<<<<

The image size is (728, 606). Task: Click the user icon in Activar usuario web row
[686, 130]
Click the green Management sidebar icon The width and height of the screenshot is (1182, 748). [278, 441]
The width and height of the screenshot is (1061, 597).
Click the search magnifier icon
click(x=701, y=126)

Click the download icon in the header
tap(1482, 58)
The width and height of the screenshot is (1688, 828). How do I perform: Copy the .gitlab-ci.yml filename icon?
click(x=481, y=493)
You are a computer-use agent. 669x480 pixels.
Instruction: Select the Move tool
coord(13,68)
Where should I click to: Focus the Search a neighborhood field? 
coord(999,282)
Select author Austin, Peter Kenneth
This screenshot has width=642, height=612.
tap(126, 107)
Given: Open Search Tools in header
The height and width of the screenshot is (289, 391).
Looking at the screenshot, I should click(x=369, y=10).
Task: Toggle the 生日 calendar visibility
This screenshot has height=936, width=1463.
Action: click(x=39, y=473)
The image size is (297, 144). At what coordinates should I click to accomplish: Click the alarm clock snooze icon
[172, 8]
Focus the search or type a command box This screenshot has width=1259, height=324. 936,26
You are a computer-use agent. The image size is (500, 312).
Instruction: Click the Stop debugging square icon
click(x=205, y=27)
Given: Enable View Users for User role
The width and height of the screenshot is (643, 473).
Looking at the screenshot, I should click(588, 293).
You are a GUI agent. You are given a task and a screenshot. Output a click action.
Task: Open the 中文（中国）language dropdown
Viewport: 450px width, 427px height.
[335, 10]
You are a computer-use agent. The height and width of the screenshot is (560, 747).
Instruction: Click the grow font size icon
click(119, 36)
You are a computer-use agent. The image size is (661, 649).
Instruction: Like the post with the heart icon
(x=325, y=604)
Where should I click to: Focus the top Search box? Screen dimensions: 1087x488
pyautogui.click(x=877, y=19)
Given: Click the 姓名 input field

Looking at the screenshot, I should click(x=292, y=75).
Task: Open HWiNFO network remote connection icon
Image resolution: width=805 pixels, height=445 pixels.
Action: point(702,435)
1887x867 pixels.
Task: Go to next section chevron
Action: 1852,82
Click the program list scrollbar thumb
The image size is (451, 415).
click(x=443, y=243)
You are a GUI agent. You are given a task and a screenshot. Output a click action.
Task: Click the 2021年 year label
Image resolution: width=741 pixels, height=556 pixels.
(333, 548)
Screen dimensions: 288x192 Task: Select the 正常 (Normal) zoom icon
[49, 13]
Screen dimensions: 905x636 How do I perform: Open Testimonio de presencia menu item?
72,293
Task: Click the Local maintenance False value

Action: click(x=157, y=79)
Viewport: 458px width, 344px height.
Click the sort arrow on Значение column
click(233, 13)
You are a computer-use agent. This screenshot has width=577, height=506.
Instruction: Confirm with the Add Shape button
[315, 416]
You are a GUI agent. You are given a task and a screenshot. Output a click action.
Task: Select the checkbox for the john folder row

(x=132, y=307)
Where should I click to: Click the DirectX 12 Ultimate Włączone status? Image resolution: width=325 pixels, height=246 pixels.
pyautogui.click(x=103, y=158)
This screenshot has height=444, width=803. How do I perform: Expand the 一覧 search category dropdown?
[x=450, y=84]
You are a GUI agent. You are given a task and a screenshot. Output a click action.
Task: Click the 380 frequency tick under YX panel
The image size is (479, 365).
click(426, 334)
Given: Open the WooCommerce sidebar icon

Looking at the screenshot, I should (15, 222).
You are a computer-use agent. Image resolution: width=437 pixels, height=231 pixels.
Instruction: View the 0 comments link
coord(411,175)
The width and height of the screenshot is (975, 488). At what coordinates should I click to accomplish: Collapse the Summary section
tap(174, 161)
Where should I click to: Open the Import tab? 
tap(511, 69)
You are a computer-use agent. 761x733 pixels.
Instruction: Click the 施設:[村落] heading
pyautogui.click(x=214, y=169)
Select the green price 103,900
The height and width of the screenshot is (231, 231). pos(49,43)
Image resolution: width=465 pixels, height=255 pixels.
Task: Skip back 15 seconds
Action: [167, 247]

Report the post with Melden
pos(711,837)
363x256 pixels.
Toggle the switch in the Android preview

>>>>

> **Task details**
Please rewrite the records above with every "computer-use agent" changed to "screen assistant", leaving everything else as it is.

> **Correct response**
The image size is (728, 606). Task: Click the user icon in Activar usuario web row
[686, 130]
Click the green Management sidebar icon The width and height of the screenshot is (1182, 748). [278, 441]
The width and height of the screenshot is (1061, 597).
Click the search magnifier icon
click(x=701, y=126)

Click the download icon in the header
tap(1482, 58)
The width and height of the screenshot is (1688, 828). How do I perform: Copy the .gitlab-ci.yml filename icon?
click(x=481, y=493)
You are a screen assistant. 669x480 pixels.
Instruction: Select the Move tool
coord(13,68)
Where should I click to: Focus the Search a neighborhood field? 
coord(999,282)
Select author Austin, Peter Kenneth
This screenshot has width=642, height=612.
tap(126, 107)
Given: Open Search Tools in header
The height and width of the screenshot is (289, 391).
Looking at the screenshot, I should click(x=369, y=10).
Task: Toggle the 生日 calendar visibility
This screenshot has height=936, width=1463.
Action: click(x=39, y=473)
The image size is (297, 144). At what coordinates should I click to accomplish: Click the alarm clock snooze icon
[172, 8]
Focus the search or type a command box This screenshot has width=1259, height=324. 936,26
You are a screen assistant. The image size is (500, 312).
Instruction: Click the Stop debugging square icon
click(x=205, y=27)
Given: Enable View Users for User role
The width and height of the screenshot is (643, 473).
Looking at the screenshot, I should click(588, 293).
You are a GUI agent. You are given a task and a screenshot. Output a click action.
Task: Open the 中文（中国）language dropdown
Viewport: 450px width, 427px height.
[335, 10]
You are a screen assistant. The height and width of the screenshot is (560, 747).
Instruction: Click the grow font size icon
click(119, 36)
You are a screen assistant. The image size is (661, 649).
Instruction: Like the post with the heart icon
(x=325, y=604)
Where should I click to: Focus the top Search box? Screen dimensions: 1087x488
pyautogui.click(x=877, y=19)
Given: Click the 姓名 input field

Looking at the screenshot, I should click(x=292, y=75).
Task: Open HWiNFO network remote connection icon
Image resolution: width=805 pixels, height=445 pixels.
Action: point(702,435)
1887x867 pixels.
Task: Go to next section chevron
Action: 1852,82
Click the program list scrollbar thumb
The image size is (451, 415).
click(x=443, y=243)
You are a GUI agent. You are given a task and a screenshot. Output a click action.
Task: Click the 2021年 year label
Image resolution: width=741 pixels, height=556 pixels.
(333, 548)
Screen dimensions: 288x192 Task: Select the 正常 (Normal) zoom icon
[49, 13]
Screen dimensions: 905x636 How do I perform: Open Testimonio de presencia menu item?
72,293
Task: Click the Local maintenance False value

Action: click(x=157, y=79)
Viewport: 458px width, 344px height.
Click the sort arrow on Значение column
click(233, 13)
You are a screen assistant. This screenshot has width=577, height=506.
Instruction: Confirm with the Add Shape button
[315, 416]
You are a GUI agent. You are given a task and a screenshot. Output a click action.
Task: Select the checkbox for the john folder row

(x=132, y=307)
Where should I click to: Click the DirectX 12 Ultimate Włączone status? Image resolution: width=325 pixels, height=246 pixels.
pyautogui.click(x=103, y=158)
This screenshot has height=444, width=803. How do I perform: Expand the 一覧 search category dropdown?
[x=450, y=84]
You are a GUI agent. You are given a task and a screenshot. Output a click action.
Task: Click the 380 frequency tick under YX panel
The image size is (479, 365).
click(426, 334)
Given: Open the WooCommerce sidebar icon

Looking at the screenshot, I should (15, 222).
You are a screen assistant. Image resolution: width=437 pixels, height=231 pixels.
Instruction: View the 0 comments link
coord(411,175)
The width and height of the screenshot is (975, 488). At what coordinates should I click to accomplish: Collapse the Summary section
tap(174, 161)
Where should I click to: Open the Import tab? 
tap(511, 69)
You are a screen assistant. 761x733 pixels.
Instruction: Click the 施設:[村落] heading
pyautogui.click(x=214, y=169)
Select the green price 103,900
The height and width of the screenshot is (231, 231). pos(49,43)
Image resolution: width=465 pixels, height=255 pixels.
Task: Skip back 15 seconds
Action: [167, 247]

Report the post with Melden
pos(711,837)
363x256 pixels.
Toggle the switch in the Android preview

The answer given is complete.